*Required work*: Among the lines below, take the one holding "Task: Select the", the one holding "This screenshot has width=1200, height=850.", and all lines between them. Set them down exactly.

*Supplied data*:
============

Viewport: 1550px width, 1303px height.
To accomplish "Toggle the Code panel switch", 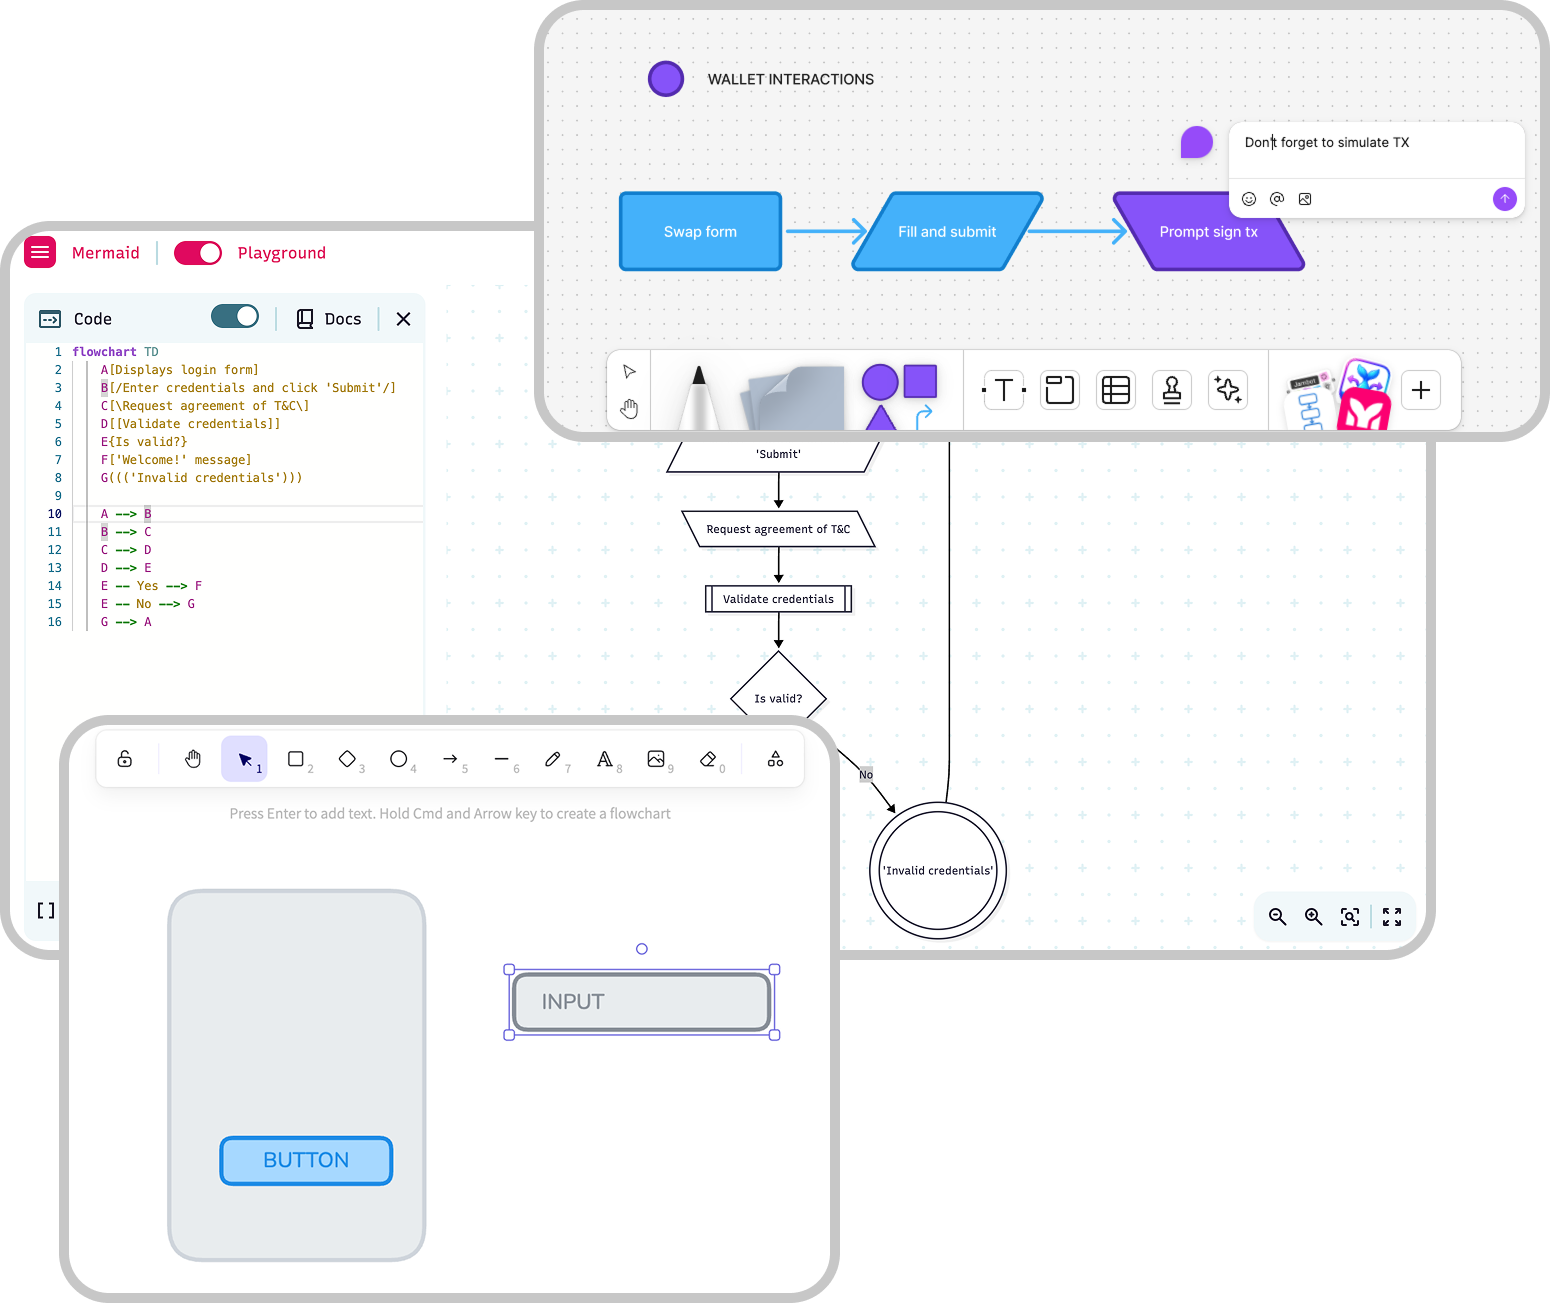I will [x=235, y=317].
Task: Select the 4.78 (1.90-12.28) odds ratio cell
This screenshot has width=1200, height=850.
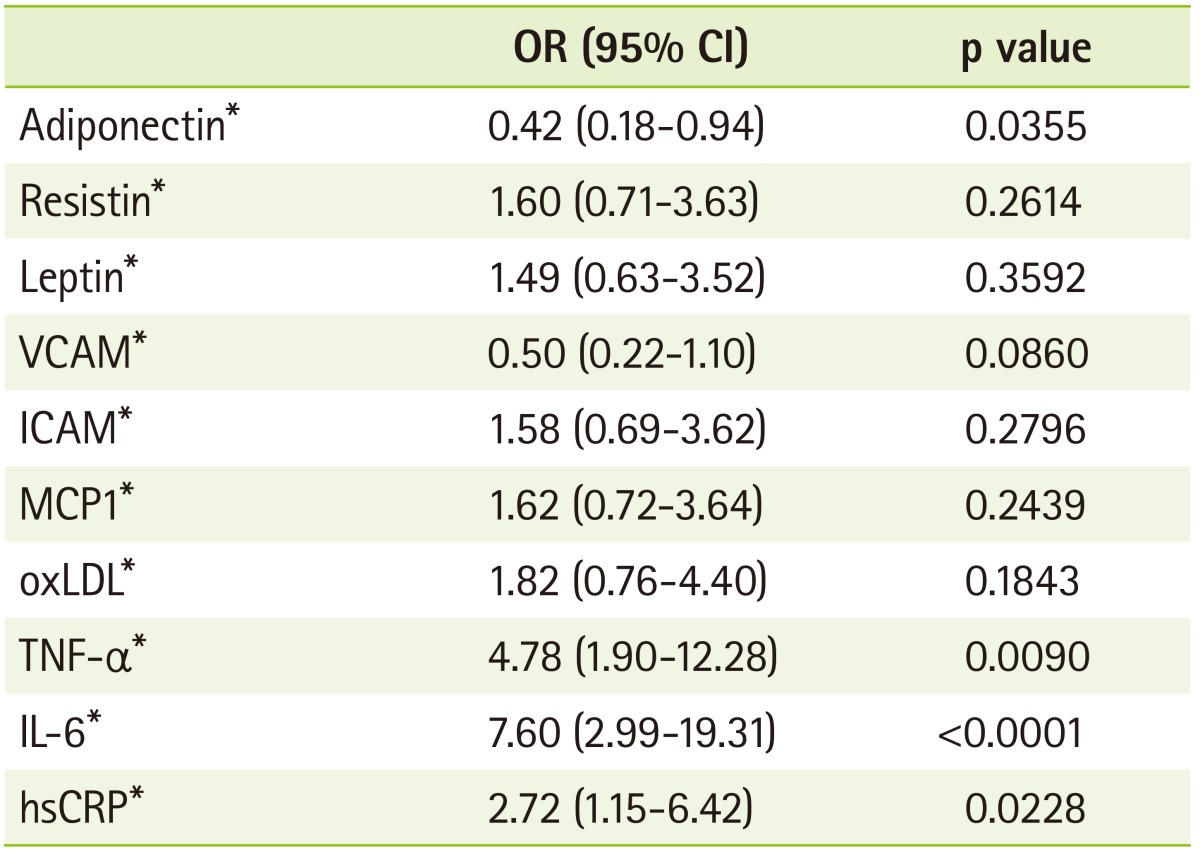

============

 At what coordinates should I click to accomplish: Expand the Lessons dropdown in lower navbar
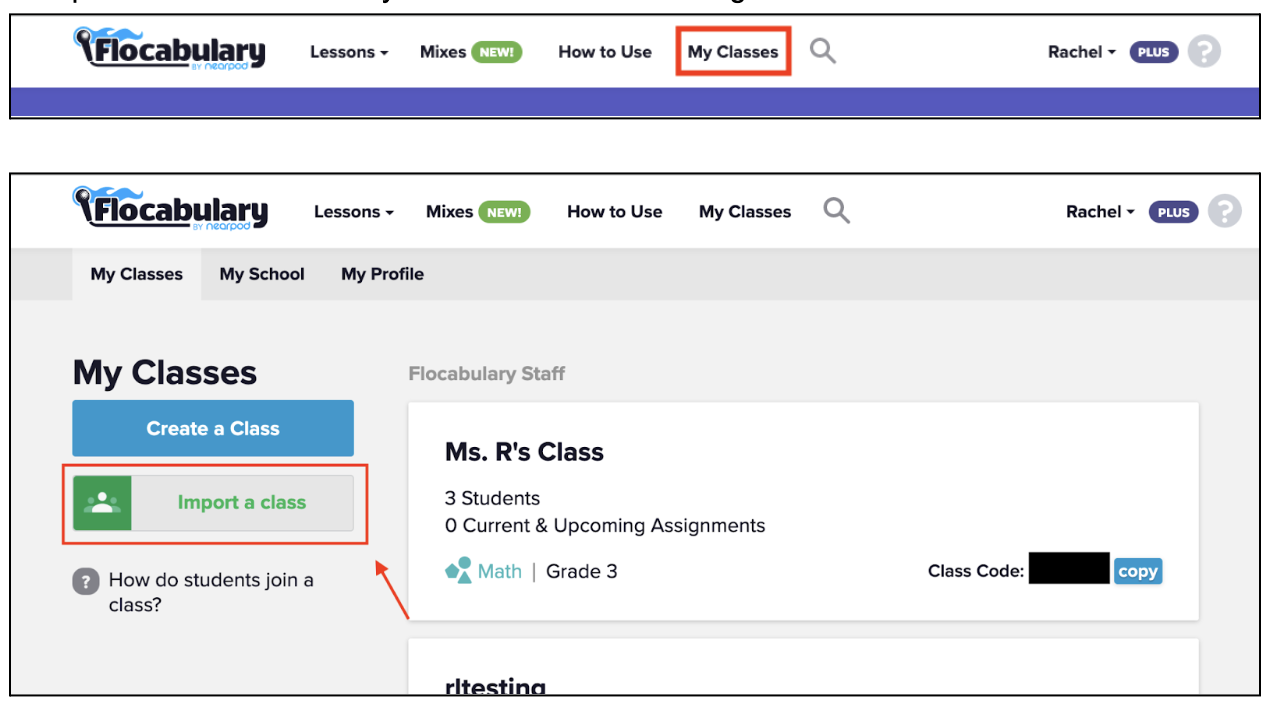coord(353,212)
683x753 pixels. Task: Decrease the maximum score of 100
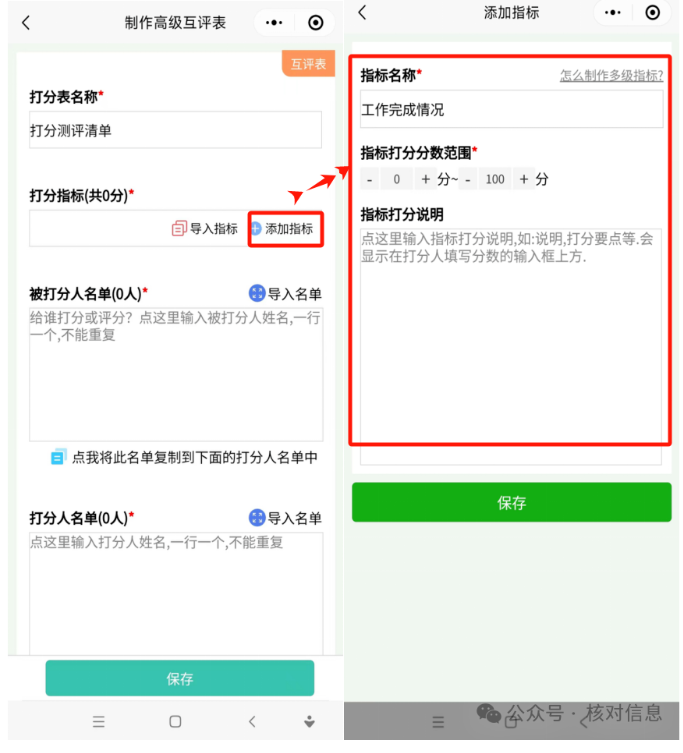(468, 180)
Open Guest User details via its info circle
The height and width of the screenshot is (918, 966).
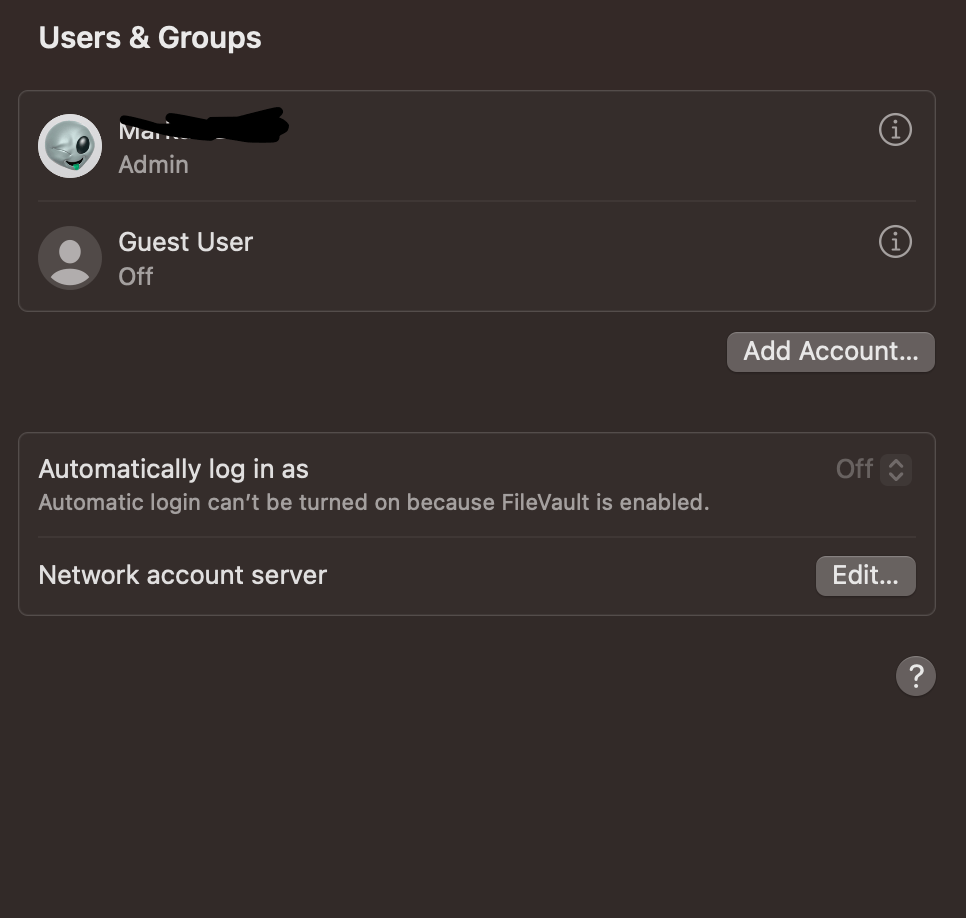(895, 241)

============

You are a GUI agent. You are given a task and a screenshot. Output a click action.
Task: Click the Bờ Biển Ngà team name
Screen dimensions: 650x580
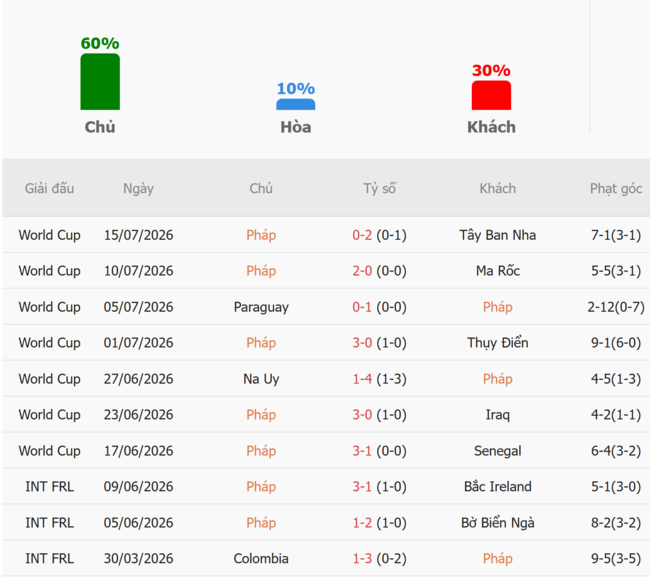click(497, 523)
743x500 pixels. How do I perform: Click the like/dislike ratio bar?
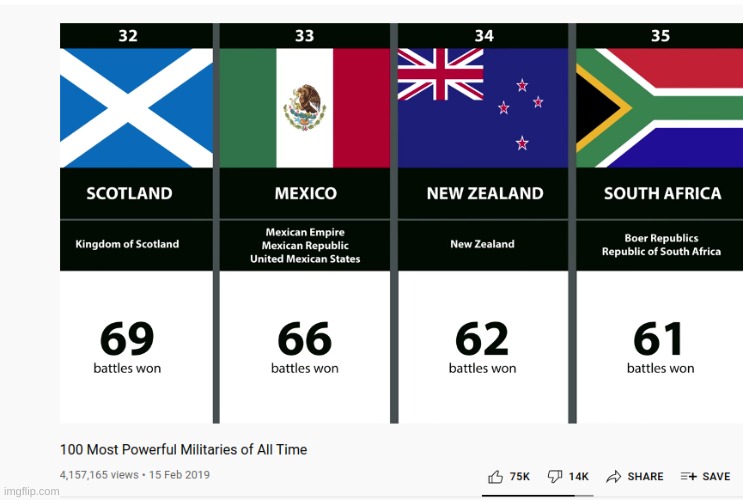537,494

============

*Solution*:
Task: Select the 4.78 (1.90-12.28) odds ratio cell
This screenshot has width=1200, height=850.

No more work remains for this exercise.